§ Exercise passage:
The American Medical Association is well aware of the growing threat of childhood obesity and has put together an outline on how the nation in general and individual families in particular can address the problem. Although television is a factor in this, the issue of food advertising was not mentioned. The television connection was simply that it is a passive sedentary occupation, and for that reason should be limited to no more than two hours a day. This is so that it is replaced by active play.
Most of the recommendations are geared toward other ways of increasing physical activity and developing and maintaining a healthy diet. Many of the food types which are the target of anti-food ad advocates were mentioned, including sugary drinks and fast food, but the concept of banning such advertisement or even curtailing them was not mentioned.
SmartMedia observation: Broadcasters want clients to be aware of the effectiveness of advertising, so it's idiotic to suggest that advertising food to children doesn't have an effect on what they want. However, it still falls on parents to decide what they get, and how much television they watch. As we've stated in the past, broadcasters and advertisers involved in this ongoing debate will do well to be as cooperative as possible.
But regulators and watchdogs must also be aware that advertising is not the root problem. We recently watched a documentary on this topic noting how many schools serve nutritionally-inferior meals and shortchange physical fitness. Banning advertising isn't going to fix that problem. Bottom line, it was good to see the AMA focus on calories and exercise rather than engaging in a finger pointing exercise.

§ Information shown:
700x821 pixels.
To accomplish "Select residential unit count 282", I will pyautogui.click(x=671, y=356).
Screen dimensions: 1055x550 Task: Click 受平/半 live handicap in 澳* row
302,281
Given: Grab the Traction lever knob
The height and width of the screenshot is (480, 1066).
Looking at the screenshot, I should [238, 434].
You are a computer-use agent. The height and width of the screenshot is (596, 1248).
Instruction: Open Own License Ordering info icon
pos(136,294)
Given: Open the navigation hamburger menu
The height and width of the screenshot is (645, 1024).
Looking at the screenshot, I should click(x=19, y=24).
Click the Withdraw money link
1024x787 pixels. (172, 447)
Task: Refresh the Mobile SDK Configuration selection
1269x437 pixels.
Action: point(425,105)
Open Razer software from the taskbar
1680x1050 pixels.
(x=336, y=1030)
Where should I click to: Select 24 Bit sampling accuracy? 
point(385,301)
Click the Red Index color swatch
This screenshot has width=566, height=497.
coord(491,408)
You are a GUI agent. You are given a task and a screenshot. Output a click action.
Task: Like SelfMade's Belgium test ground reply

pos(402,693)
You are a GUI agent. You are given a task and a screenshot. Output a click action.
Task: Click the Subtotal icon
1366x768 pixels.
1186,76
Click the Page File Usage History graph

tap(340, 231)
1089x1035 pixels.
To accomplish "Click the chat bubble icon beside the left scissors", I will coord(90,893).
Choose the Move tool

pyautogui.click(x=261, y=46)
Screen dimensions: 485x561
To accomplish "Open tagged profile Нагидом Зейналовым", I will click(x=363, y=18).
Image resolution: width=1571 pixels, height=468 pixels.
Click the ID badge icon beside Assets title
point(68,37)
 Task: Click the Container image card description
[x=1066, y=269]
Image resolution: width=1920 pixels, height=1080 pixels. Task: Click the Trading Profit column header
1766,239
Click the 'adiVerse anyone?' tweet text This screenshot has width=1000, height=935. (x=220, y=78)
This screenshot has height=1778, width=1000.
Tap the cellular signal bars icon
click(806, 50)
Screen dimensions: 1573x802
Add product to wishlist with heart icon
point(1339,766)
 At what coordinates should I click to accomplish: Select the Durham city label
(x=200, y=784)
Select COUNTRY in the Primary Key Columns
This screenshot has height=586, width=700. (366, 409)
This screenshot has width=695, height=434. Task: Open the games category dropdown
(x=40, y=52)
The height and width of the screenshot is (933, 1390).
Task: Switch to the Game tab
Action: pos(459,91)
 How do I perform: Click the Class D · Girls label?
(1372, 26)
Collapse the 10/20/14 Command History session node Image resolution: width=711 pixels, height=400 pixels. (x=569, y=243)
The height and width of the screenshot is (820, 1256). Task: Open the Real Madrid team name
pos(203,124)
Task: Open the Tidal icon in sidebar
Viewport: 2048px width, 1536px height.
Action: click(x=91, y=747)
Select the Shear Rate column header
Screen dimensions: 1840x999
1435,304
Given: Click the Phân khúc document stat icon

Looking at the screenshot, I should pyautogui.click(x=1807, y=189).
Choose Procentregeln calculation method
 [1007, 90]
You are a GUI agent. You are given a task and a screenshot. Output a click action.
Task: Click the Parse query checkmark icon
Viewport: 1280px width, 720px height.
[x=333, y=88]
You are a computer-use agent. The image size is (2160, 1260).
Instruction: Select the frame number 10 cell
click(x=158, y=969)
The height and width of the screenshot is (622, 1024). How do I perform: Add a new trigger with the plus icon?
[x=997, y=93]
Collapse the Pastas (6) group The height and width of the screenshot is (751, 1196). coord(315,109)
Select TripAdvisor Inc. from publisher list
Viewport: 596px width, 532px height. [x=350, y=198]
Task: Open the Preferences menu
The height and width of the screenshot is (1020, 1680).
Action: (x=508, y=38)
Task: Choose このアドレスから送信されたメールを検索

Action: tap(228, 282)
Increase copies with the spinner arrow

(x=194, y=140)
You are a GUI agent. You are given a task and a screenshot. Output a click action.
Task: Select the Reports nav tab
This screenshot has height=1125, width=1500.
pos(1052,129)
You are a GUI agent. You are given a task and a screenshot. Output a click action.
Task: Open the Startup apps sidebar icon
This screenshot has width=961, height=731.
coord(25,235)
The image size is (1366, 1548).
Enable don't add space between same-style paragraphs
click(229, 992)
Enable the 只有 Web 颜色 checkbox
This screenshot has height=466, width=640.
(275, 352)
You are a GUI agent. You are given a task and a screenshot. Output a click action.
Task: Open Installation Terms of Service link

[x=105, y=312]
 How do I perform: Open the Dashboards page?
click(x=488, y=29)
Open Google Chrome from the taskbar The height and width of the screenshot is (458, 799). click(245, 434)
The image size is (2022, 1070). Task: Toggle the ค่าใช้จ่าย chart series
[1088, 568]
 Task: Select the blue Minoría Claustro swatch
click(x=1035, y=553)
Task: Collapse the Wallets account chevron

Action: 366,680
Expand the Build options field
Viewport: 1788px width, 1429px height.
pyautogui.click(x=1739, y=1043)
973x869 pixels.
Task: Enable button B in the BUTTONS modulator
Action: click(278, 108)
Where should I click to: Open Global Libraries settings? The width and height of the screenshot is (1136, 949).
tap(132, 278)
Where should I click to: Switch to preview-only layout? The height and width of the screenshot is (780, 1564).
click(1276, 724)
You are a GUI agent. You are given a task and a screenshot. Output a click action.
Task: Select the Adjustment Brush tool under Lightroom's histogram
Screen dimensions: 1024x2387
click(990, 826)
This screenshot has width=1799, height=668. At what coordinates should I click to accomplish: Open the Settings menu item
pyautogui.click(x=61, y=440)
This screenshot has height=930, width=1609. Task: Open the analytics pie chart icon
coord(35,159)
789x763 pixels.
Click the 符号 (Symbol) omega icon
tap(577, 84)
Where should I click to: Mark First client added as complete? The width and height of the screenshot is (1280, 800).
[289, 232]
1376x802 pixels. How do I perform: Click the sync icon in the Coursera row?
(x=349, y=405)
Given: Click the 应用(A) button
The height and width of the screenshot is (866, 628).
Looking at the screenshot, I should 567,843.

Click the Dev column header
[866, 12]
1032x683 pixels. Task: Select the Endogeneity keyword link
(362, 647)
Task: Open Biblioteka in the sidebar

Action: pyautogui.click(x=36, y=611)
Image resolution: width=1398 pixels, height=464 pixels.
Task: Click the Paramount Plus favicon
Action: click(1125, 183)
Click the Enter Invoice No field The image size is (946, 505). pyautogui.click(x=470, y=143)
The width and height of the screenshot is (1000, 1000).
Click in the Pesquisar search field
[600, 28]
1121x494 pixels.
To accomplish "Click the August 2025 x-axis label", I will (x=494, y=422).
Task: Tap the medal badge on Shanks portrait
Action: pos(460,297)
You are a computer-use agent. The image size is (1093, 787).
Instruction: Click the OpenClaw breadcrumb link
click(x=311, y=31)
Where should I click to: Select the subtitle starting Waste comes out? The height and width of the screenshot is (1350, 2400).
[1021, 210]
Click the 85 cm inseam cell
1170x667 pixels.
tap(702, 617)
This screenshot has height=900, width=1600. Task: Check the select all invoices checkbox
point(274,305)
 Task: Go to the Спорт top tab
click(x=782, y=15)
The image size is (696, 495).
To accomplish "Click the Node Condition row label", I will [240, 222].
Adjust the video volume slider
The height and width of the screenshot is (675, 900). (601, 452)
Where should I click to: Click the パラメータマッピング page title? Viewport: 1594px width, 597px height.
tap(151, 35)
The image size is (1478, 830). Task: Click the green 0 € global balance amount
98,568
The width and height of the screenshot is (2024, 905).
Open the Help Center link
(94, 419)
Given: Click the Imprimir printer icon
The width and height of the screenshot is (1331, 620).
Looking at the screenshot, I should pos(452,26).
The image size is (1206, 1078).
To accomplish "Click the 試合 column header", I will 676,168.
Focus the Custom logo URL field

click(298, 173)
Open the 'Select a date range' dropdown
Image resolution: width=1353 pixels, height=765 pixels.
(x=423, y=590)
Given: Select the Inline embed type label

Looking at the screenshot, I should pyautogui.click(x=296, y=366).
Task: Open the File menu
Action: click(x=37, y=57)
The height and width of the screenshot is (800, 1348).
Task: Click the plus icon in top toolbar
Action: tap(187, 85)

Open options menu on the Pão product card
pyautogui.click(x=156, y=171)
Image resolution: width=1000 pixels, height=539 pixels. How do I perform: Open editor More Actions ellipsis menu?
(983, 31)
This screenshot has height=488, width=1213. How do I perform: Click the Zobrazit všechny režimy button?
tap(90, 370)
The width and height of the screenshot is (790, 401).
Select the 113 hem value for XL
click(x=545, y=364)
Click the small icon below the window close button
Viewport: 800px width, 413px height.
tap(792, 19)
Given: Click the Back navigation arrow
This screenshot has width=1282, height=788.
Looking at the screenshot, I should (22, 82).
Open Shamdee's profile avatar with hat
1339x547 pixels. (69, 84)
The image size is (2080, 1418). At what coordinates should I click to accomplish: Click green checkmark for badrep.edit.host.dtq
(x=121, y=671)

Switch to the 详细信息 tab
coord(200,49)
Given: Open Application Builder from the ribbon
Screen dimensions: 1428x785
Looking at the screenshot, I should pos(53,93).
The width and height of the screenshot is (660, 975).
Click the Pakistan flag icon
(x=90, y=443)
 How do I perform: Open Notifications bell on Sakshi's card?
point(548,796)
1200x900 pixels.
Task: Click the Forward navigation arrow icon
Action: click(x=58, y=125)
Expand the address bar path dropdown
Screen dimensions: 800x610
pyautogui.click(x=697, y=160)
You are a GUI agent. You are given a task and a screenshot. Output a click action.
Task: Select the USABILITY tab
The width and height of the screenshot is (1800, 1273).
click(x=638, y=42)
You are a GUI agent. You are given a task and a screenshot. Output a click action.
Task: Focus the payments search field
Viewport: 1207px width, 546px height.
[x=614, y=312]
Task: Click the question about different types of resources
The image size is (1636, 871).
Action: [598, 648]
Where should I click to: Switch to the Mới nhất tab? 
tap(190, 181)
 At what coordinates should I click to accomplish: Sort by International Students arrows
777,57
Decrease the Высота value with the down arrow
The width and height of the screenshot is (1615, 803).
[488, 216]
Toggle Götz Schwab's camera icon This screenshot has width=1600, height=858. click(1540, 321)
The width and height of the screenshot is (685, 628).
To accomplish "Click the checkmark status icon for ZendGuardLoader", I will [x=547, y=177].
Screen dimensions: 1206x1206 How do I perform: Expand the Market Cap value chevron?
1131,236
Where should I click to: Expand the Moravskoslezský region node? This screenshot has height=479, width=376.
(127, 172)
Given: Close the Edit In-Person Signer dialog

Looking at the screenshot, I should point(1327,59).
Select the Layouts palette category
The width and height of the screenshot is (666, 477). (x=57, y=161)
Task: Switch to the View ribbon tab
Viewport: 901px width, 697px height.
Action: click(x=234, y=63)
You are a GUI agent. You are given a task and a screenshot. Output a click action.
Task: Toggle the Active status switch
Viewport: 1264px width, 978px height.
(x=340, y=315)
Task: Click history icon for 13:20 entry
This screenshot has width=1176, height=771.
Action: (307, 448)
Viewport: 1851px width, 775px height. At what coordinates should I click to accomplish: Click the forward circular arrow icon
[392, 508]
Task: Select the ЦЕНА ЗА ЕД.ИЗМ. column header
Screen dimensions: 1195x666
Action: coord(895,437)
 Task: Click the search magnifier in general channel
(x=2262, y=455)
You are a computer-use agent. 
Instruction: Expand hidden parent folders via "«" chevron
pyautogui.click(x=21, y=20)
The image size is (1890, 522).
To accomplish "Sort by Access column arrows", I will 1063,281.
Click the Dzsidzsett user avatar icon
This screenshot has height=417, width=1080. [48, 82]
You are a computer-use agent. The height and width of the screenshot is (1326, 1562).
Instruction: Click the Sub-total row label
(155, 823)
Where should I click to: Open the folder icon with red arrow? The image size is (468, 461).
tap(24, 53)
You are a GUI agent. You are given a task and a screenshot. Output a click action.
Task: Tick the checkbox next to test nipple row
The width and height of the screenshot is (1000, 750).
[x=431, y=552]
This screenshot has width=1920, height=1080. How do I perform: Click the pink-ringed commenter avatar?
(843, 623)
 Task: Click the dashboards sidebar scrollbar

§ Problems to work on:
[1] In the commentary on childhood obesity, what daily limit on television does the AMA outline set?
[2] Rewrite the part of the commentary on childhood obesity that opens with "The American Medical" and closes with "by active play.", replacing "sedentary" with "inactive".

§ Your written answers:
[1] No more than two hours a day.

[2]
The American Medical Association is well aware of the growing threat of childhood obesity and has put together an outline on how the nation in general and individual families in particular can address the problem. Although television is a factor in this, the issue of food advertising was not mentioned. The television connection was simply that it is a passive inactive occupation, and for that reason should be limited to no more than two hours a day. This is so that it is replaced by active play.